Research Wednesday | June 11, 2025
An Unusual Take on Cheating with AI
Two interesting articles from May 2025 were published on cheating with AI. The first was a typical “the sky is falling" narrative that everybody is cheating and that professors can’t do anything about it, or administrators are too cowardly to punish students who get caught. Said one teacher at Columbia who caught a student blatantly copying and pasting text from Chat GPT, “The administration said I could give the student a D-minus, but I couldn’t flunk him because parents might complain.” The article contends that most professors have given up the fight, don’t believe that the programs to catch AI text in student papers, and are counting the days to retirement (https://nymag.com/intelligencer/article/openai-chatgpt-ai-cheating-education-college-students-school.html). More than 64% of college students admit to cheating and plagiarism, and that is probably a low estimate. Some professors are returning to in-class hand-written exams, while others require 15-minute meetings with students and require students to explain and defend their work. The tragedy is that if professors do not catch these cheaters, their future employers will recognize their lack of meaningful skills. One of the Columbia cheaters raised $3 million in venture capital funding for developing a program that would feed students answers to online job interview questions and conceal the presence of AI on their computers. They will be hundreds of thousands of dollars in debt and be unemployable.
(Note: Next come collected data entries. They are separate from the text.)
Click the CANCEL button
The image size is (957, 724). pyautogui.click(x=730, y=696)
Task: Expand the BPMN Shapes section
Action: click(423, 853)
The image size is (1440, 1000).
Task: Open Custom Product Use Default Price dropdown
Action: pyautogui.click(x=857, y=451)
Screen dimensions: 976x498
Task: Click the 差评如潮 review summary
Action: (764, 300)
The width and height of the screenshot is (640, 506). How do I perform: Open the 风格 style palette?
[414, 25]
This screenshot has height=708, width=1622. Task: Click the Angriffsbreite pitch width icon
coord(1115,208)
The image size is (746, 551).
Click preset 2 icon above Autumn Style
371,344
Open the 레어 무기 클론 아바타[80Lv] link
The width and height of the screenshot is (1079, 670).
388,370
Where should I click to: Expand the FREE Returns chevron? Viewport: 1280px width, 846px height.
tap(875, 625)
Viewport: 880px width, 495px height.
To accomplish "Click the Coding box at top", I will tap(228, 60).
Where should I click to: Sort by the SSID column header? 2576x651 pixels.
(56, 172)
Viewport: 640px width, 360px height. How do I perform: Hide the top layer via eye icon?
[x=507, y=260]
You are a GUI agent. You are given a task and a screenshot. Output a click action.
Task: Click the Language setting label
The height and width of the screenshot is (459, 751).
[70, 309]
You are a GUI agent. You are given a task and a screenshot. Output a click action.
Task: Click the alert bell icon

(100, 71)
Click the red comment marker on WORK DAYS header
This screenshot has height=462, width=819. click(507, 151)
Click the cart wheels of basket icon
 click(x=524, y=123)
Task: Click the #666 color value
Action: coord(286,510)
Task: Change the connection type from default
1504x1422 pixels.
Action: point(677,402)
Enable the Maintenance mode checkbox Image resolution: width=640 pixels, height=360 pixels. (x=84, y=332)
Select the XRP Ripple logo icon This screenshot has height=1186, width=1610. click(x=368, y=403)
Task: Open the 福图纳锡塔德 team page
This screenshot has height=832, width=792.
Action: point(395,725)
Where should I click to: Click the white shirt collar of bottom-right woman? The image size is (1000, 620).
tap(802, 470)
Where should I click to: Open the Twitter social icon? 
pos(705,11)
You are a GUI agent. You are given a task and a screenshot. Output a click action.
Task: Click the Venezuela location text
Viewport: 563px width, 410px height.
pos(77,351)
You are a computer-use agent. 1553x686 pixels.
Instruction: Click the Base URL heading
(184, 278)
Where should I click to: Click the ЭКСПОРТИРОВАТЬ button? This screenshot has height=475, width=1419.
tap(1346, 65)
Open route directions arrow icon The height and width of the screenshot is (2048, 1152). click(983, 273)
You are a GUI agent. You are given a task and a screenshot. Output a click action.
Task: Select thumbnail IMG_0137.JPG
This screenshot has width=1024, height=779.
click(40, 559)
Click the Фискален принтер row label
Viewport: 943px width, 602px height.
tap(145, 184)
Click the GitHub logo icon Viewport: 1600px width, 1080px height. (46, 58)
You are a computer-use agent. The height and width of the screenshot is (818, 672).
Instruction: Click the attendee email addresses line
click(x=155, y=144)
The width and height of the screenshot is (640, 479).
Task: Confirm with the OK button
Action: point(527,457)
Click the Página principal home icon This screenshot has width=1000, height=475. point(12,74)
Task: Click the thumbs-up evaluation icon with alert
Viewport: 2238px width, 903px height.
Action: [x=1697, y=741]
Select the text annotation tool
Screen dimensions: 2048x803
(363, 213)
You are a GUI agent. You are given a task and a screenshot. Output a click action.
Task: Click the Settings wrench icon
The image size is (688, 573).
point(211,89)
But a case in Boston at Northeastern University paints a less sympathetic picture of the professors. Students caught a professor in the business school who prohibited students from using AI. Still, students caught the professor using AI, rather clumsily, for lectures, PowerPoints, and syllabus development. The students noticed that the materials developed by the professor were full of misspellings, relied on ancient research, and had irrelevant examples and pictures. (https://www.nytimes.com/2025/05/14/technology/chatgpt-college-professors.htmlhttps://www.nytimes.com/2025/05/14/technology/chatgpt-college-professors.html). The students are asking for a refund for the course, arguing that they are paying more than $50,000 a year to be taught by humans. If they wanted to be taught by an algorithm, they could have done that at home for free. The professors argued that they are overworked, which is especially true of the growing number of adjunct professors with large class loads, and the adjunct job may be their second or third job. One solution is to stop AI-generated lectures and PowerPoint slides and have classrooms be what they should be – places of lively discussion so that professors will quickly know who did the work and who did not. Most of the professors interviewed for the article said that their colleges had no training for how to use AI effectively and ethically, and their schools had no policy guidance for students and professors.